同薬は、欧州で2000年に承認されて以降、2010年4月現在「軽度から中等度のアルツハイマー型認知症」の治療剤として、米国、フランス、英国、ドイツを含む73の国と地域で承認されている。わが国ではヤンセンファーマが臨床試験を実施し、製造販売承認を取得した。
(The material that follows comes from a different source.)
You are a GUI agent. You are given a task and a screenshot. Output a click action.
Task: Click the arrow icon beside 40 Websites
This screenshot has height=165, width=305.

薬価収載後、ヤンセンファーマと武田薬品工業株式会社による速やかな発売と共同販売活動を行っていく予定。
わが国においてアルツハイマー型認知症治療薬は永らく「アリセプト」(一般名:塩酸ドネペジル)しか承認されていなかったが、今回の承認により、アルツハイマー型認知症に対する新たな治療選択肢ができ、患者のQOLの維持や家族の介護負担の軽減に寄与できるものと、同社は確信している。
【製品概要】
■販売名:レミニール錠4mg、レミニール錠8mg、レミニール錠12mg、
レミニールOD錠4mg、レミニールOD錠8mg、レミニールOD錠12mg,
レミニール内用液4mg/mL
■一般名:ガランタミン臭化水素酸塩
■承認取得日:1月21日
■承認区分:新有効成分含有医薬品
■製造販売:ヤンセンファーマ株式会社
■薬効分類:アルツハイマー型認知症治療剤
■効能・効果:軽度及び中等度のアルツハイマー型認知症における認知症症状の進行抑制
■効能・効果に関連する使用上の注意:
(1)アルツハイマー型認知症と診断された患者にのみ使用すること。
(2)本剤がアルツハイマー型認知症の病態そのものの進行を抑制するという成績は得られていない。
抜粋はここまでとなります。